What is a debt collection validation notice?
When a debt collector first contacts you, they are required to provide you with certain information about the debt they’re trying to collect.
The CFPB’s debt collection rule requires debt collectors to provide certain information when they first communicate with you or soon after (generally within 5 days). When the debt collector provides this required information electronically or in writing, it is called a validation notice. The validation notice is meant to help you recognize whether the debt is yours and dispute the debt if it is not yours. The notice generally must include:
- A statement that the communication is from a debt collector
- The name and mailing information of the debt collector and the consumer
- The name of the creditor to whom the debt is owed
- It is possible that more than one creditor will be listed
- The account number associated with the debt (if any)

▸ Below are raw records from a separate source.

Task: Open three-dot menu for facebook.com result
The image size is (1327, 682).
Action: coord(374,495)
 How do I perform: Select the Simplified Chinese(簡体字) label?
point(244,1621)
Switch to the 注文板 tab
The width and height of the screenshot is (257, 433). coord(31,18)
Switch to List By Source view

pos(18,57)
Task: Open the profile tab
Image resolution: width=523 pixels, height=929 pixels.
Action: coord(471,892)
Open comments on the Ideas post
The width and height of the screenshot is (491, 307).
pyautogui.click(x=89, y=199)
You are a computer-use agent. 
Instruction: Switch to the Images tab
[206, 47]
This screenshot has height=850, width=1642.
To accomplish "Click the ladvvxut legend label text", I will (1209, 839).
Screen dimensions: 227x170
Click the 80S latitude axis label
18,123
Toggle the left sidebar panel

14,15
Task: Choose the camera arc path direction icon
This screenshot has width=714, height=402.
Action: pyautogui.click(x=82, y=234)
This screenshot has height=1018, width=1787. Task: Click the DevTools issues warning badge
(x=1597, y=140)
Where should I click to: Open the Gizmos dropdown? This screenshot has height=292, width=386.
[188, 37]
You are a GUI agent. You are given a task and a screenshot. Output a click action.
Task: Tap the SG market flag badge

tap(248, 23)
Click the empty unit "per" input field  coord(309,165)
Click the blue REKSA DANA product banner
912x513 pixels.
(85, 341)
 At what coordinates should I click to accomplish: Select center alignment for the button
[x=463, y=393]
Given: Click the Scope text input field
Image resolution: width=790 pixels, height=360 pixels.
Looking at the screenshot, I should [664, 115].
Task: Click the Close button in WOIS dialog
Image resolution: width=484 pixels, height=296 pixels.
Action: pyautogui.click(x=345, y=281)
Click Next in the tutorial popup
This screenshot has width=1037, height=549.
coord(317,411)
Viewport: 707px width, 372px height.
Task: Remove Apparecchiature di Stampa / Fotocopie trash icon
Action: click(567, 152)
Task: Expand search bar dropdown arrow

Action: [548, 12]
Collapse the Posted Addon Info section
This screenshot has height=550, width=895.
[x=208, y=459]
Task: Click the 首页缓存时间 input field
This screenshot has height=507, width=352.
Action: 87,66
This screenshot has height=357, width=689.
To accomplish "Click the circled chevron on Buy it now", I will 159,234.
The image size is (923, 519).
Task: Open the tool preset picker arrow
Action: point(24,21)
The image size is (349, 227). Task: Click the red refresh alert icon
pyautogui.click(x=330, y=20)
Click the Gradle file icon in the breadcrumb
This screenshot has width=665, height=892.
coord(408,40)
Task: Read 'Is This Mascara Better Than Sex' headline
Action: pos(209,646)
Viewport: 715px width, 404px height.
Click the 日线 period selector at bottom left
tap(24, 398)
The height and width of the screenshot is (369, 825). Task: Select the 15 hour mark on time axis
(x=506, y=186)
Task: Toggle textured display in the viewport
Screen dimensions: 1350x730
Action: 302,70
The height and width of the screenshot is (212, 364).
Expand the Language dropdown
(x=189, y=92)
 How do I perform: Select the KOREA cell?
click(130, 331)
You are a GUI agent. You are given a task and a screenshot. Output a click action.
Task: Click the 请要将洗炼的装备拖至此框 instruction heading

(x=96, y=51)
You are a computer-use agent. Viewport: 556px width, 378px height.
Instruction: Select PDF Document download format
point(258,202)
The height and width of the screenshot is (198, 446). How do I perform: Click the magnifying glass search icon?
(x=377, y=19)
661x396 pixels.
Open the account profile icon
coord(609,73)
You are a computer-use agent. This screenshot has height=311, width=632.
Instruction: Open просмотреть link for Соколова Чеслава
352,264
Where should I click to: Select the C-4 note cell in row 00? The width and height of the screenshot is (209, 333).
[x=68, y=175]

- An itemization of the current amount of the debt that reflects interest, fees, payments and credits since a particular date, the “itemization date”
- The current amount of the debt as of when the validation information is provided
- Information about your debt collection rights, including language that:
- If you don’t dispute the debt within 30 days the debt collector will assume the debt is valid
- If you do dispute the debt in writing within 30 days the debt collector must stop collection until it provides you verification of the debt
- If you request the name and address of the original creditor (if different from the current creditor) within 30 days, the debt collector will provide you that information
- Information on how to dispute the debt
- The notice must include a “tear-off” form that you can send back to the debt collector to dispute the debt or take other actions.
You may see other information on your validation notice, but the information listed above generally must be included. If you think a debt collector failed to give you the validation information you can submit a complaint with the CFPB online or by calling (855) 411-CFPB (2372).
If you send the debt collector a written dispute or a written request for information about the original creditor within 30 days, the debt collector must pause collecting the debt until it responds to your dispute or answers your request. The debt collector will identify the date when the 30-day period ends.